Although space limitations preclude another case, clinicians also should be aware of liver-related causes of elevated lipids. For example, non-alcoholic fatty liver disease (NAFLD) may be accompanied by the atherogenic lipid triad of high triglycerides, elevated small dense LDL,⁹ and a low HDL-C.¹⁰ These lipid derangements are associated with increased ASCVD risk.¹¹ This requires an initial focus on lifestyle change with subsequent consideration of statin use. In the setting of stable liver disease, NAFLD itself is not a contraindication to statin therapy.¹² Primary biliary cholangitis, on the other hand, alters cholesterol metabolism by causing reflux of biliary lipids into the circulation and downregulation of lethicin-cholesterol acetyltransferase (LCAT) activity,¹³ resulting in an increase in triglycerides, LDL-C, and HDL-C (although HDL-C decreases with disease progression). However, the elevation in LDL-C is driven by the accumulation of lipoprotein-X, a lipoprotein that is resistant to in-vitro oxidation and which some believe may protect against atherogenesis.¹⁴ Thus, lipid derangements secondary to cholestasis may not increase ACSVD risk.^15,16

Finally, medications may cause secondary elevations of lipids. We offer the following list of medications that can affect lipids. Most drug effects are mild but the drugs that greatly raise triglycerides can lead to pancreatitis.² Often, it may be especially useful to focus on lifestyle interventions to minimize the effects on lipids. We suggest a mnemonic (ABCDEFGHI) for remembering frequently encountered classes of medications that affect lipids (Table 2).

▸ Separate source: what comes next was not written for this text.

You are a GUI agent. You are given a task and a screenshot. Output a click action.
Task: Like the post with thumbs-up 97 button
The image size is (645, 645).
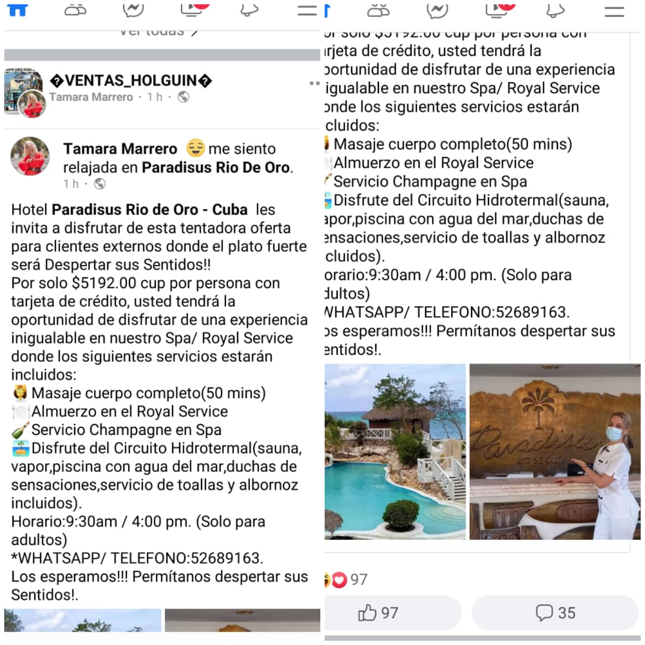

Conclusion: The new cholesterol guidelines were notable for providing guidelines that focus on defining at-risk clinical groups, prioritizing interventions supported by strong evidence, and recommending clinician-patient risk discussions in lower-risk primary prevention before statin assignment despite the risk score. They advised the need to consider secondary causes of lipid abnormalities before assuming that lipid changes were primary. Identification of secondary causes whether they be medication, dietary, or related to diseases or disorders of metabolism is crucial before pharmacotherapy for lipids is given. Importantly, patients also may benefit from intensive lifestyle counseling to mitigate many changes in lipid parameters that can accompany secondary causes. Thus, when you see abnormal lipids, remember to search for a secondary cause(s); it’s worth the pause.

*Written permission was obtained from the patient.

Disclosure statement: Dr. Ducharme-Smith has no disclosures to report. Dr. Laczay has no disclosures to report. Dr. Raygor has no disclosures to report. Dr. Stone was the lead author of the 2013 ACC/AHA Cholesterol Guidelines.

References are listed on page 45 of the PDF.